Eltâf-ı ilâhiye olarak, ak cihangirlerin elde edemedikleri başarılarla anılır hâle geldiler ama tevazu, mahviyet, hacâlet, acz ü fakr mülahazalarına da sâdık kalarak sürekli kendilerini nefyetti ve “Nefy-i nefiy isbattır” disiplinine bağlı kaldılar. Veren O’ydu, alma bahtiyarlığı yaşayan da onlar; konuyu böyle konumlandırdı, kibir, gurur, ucb, enâniyet ve fahr ile Hazreti Sahib-i Zişan’a karşı saygısızlığa düşmeme hassasiyetiyle oturdu-kalktılar. Oturdu-kalktı, O’nun bendeleri olmanın sadâkat ve samimiyetini koruma adına her vâridât ve mevhibenin çehresinde O’nun inayet, riâyet ve kilâet elini görüp, iç içe bela, musibet ve handikaplara rağmen asla ye’se düşmedi, kat’iyen inkisar yaşamadı ve “Adım güneşin doğup battığı her yere ulaşacaktır!” mesajını olmazsa olmaz bir emir, bir gaye-i hayal kabul ederek, şahlanan küheylanlar gibi dolu-dizgin yürüdüler ahsen-i takvime mazhariyetin ufkuna doğru. Gerçi uğrunda koşturup durdukları hususlar kızgın çöl güneşi altında mesafelerle yarışma gibi bir şeydi. Ama onlar mefkûrelerinin o serinleten gölgesinde bir ilkbahar yağmuru altında yürüyor gibiydiler. Gaye-i hayalleri bu çetin yolculuğun zâdı-zahîresiymişçesine onları hep canlı ve metafizik gerilim içinde tutuyor, onlar da bu sayede hep hedefe doğru üveyikler gibi kanat çırpıyorlardı; Allah da bu samimi hak yolu yolcularını yollarda yüzüstü bırakmıyordu.

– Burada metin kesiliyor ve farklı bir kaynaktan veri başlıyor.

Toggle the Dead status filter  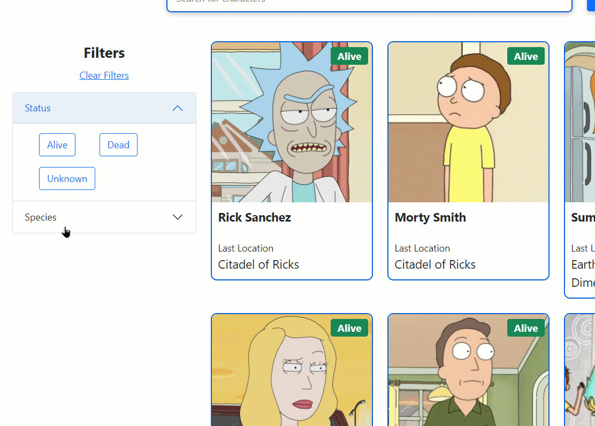[118, 144]
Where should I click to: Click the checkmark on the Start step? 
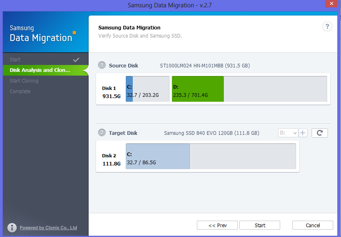tap(76, 59)
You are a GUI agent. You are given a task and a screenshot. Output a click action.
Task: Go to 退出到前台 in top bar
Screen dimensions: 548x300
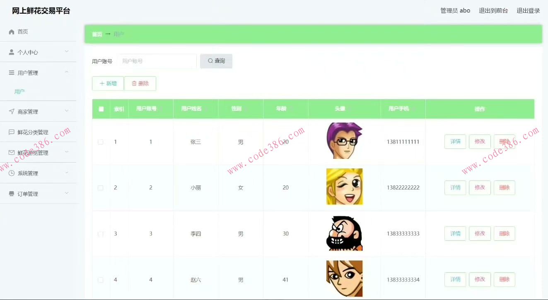pos(493,11)
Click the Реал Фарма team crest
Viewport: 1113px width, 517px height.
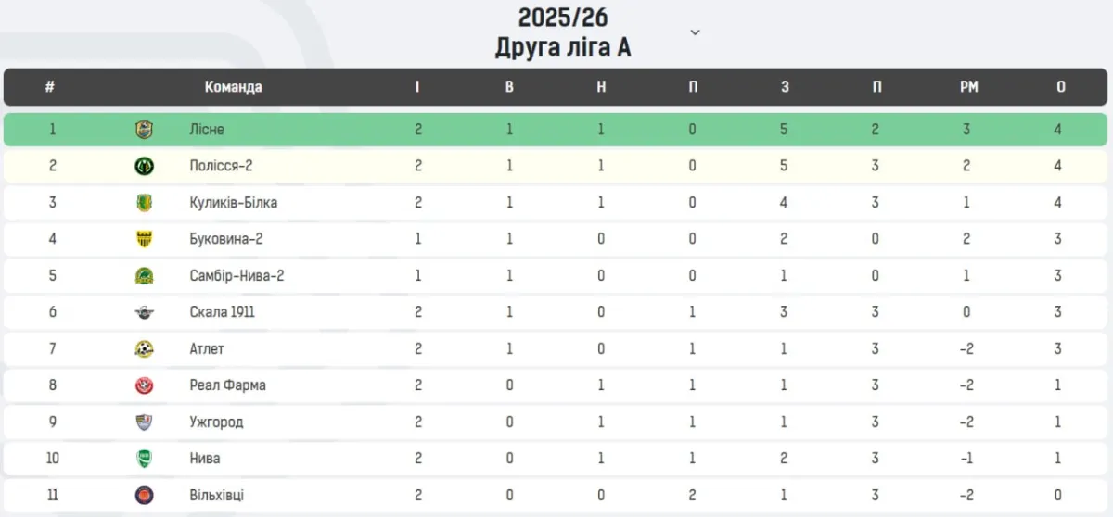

Vâkıa bütün selefleri gibi, bir kısım hazımsız mütemerridlerce onların da önleri kesilmek isteniyor, değişik karalama kampanyalarıyla itibarsızlaştırma densizliklerine başvuruluyor, sürekli köpürüp duran haset ve kıskançlık hissiyle Allah’ın onlarla yaptırdığı müspet şeylere karşı yıkma hamleleri de eksik olmuyordu. Hatta küfrün yaptırmadığı hususlar şeytanları sevinçten şahlandıracak şekilde onlara karşı revâ görülüyordu ama onlar bütün bu olumsuz hamlelere “Bu yolda yürüyenlerin kaderi” deyip, olanları “radian billâhi” iksiriyle tuz-buz edip, oluşturdukları alternative yöntemlerle hız kesmeden yürüyorlardı. Hak hoşnutluğu ufkuna doğru.
Onlar yürüyor, zaman büzülüyor, zemin onların ayaklarına yüz sürme mahviyetiyle soluklanıyor. Böylece mebde’deki sızıntılar birer çağlayana dönüşüyor; ümitler, yeni ümitler ufkuyla daha bir derinleşiyor; çiseleme şeklindeki rahmet damlaları sağanak yağmurlara inkılap ediyor; kayıplar kuşağı gibi görünen atmosferde sürpriz kazanımlar yaşanıyor; zulmetler sarmalında hırıltılar duyulmaya başlıyor ve beklenmedik bir kısım ışık tayfları kırık gönüllere iç içe şehrâyinler yaşatıyor. Selim his, selim mantık ise, dudaklarından dökülen, “Gamı, tasayı bırak iraden canlı ise, Bir gün kat etmiştin o aşılmazları böyle; Ümit kaynağı olmuştun herkese, Ve şimdi ben susuyorum, sen söyle…” terennümüyle, işi sükût dilinde hikmete emanet ediyor ve “Allah doğruların yardımcısıdır!” diyor.